[SOURCE DATA — start]

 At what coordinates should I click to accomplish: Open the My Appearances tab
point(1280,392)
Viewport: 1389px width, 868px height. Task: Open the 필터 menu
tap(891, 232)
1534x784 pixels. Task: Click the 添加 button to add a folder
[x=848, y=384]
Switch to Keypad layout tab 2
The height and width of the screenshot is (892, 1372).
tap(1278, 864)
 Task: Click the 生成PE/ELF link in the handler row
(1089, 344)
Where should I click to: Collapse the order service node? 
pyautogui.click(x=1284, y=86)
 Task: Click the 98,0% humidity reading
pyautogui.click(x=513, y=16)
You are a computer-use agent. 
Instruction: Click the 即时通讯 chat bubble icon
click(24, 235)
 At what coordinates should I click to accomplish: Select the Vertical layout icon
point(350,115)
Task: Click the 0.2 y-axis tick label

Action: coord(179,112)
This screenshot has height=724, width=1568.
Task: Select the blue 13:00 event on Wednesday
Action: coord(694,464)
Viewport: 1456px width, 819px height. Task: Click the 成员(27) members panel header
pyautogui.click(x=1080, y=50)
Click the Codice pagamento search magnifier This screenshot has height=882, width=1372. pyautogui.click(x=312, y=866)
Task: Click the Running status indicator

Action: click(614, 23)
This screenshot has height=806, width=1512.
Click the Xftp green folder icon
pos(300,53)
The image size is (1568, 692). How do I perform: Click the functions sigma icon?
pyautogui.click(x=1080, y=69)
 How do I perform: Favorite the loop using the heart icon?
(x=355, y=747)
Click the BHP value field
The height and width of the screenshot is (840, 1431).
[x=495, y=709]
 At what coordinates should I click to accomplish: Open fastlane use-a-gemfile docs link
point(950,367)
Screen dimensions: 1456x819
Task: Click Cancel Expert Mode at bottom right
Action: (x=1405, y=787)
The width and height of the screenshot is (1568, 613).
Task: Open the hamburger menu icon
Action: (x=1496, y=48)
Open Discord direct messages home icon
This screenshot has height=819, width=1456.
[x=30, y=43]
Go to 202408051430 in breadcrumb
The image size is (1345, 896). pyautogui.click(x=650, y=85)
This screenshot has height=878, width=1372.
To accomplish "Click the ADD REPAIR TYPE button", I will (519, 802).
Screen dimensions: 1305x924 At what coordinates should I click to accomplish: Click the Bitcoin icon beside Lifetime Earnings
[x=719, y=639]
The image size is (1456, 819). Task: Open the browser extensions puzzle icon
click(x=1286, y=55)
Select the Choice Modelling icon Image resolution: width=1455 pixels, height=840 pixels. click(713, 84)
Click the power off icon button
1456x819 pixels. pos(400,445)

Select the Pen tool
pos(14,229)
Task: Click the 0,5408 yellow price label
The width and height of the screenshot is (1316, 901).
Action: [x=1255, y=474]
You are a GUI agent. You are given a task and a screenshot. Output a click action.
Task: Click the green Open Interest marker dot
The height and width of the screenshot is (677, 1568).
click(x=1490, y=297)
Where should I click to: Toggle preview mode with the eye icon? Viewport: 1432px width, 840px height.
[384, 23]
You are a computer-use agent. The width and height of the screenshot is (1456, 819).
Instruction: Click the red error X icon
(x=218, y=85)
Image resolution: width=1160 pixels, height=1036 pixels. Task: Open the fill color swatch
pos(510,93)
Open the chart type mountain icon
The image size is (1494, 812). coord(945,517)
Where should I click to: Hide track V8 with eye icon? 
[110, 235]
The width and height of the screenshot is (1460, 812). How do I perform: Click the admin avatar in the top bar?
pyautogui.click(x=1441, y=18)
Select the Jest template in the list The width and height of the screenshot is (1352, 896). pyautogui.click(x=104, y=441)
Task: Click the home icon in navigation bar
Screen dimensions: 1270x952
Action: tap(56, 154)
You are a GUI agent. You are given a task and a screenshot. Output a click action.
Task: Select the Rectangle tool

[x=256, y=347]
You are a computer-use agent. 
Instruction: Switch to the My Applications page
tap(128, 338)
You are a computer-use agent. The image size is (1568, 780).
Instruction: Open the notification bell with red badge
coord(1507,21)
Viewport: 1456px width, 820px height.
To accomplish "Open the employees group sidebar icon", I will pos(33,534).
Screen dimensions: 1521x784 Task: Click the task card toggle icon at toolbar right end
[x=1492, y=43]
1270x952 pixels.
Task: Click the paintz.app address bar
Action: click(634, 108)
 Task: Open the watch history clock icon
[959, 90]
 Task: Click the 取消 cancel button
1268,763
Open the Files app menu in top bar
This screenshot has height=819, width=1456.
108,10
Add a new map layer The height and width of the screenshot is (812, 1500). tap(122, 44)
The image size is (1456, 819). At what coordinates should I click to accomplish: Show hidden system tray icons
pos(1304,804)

[SOURCE DATA — finish]

● **WORK INSTRUCTIONS**: Say how many lines above hold "will", and nothing else.

● **SOLVED PROBLEM**: 2